Here is one possible workflow that I use often.

I use a terminal emulator that supports HTML-like explicit hyperlinks (OSC 8 escape sequence). There are quite a few such terminal emulators out there.

I have set up an alias from ls to ls --hyperlink=auto (and some other options as well that are irrelevant here). Note that it's ls from GNU coreutils, the default on most Linux systems, which has this command line option.

I issue the ls command to print the given filename. I could narrow down the listing using wildcards, or list the desired filename only (with the aid of tab completion). Or I can simply list the entire directory. Or if I know that it's one of the newest files in the directory then ls -ltr and it'll be at the end of the listing, I don't have to recall its name. Whichever feels the most convenient, or whichever I feel like typing at that very moment.

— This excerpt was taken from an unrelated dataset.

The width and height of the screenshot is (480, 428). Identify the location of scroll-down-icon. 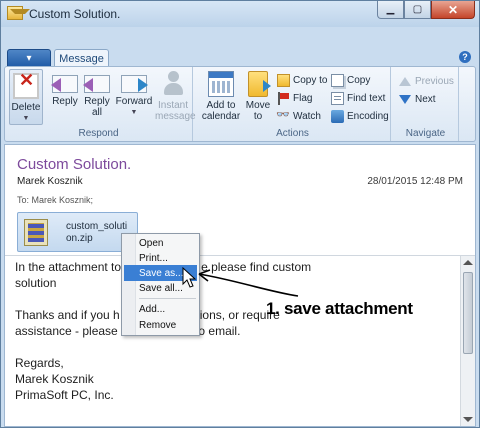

Then I Ctrl+click on the printed link (some terminal emulators might need a different action to open the link), which opens the file in its default handler application.

This way I don't need to remember the name of the default application (whether it's evince or whatever else), don't need to type that, nor type something generic like xdg-open or something overly long such as gapplication launch org.gnome.Evince shown in a comment above.

My PDFs and similar files often contain special characters (e.g. spaces) in their names, it's somewhat out of my control (I download many of them from the web or receive via other sources such as email, and I can't be bothered to rename them all to contain easy-to-use characters only). This method handles such characters safely, I don't need to fiddle with quoting or escaping.

The default application is launched externally to the terminal session, that is, the app's standard output or error won't appear and won't clutter my terminal session.

An obvious drawback is that it launches the default application for the given file type, I cannot pick one-off exceptions. (Theoretically there might be a terminal emulator out there which offers to pick a different application, e.g. in its right click menu. I don't know if there any.) If I need to open with a different application, I resort to more standard methods.

I personally love this method and find it super fast and convenient. Your mileage may vary. Give it a try and see if you like it or not.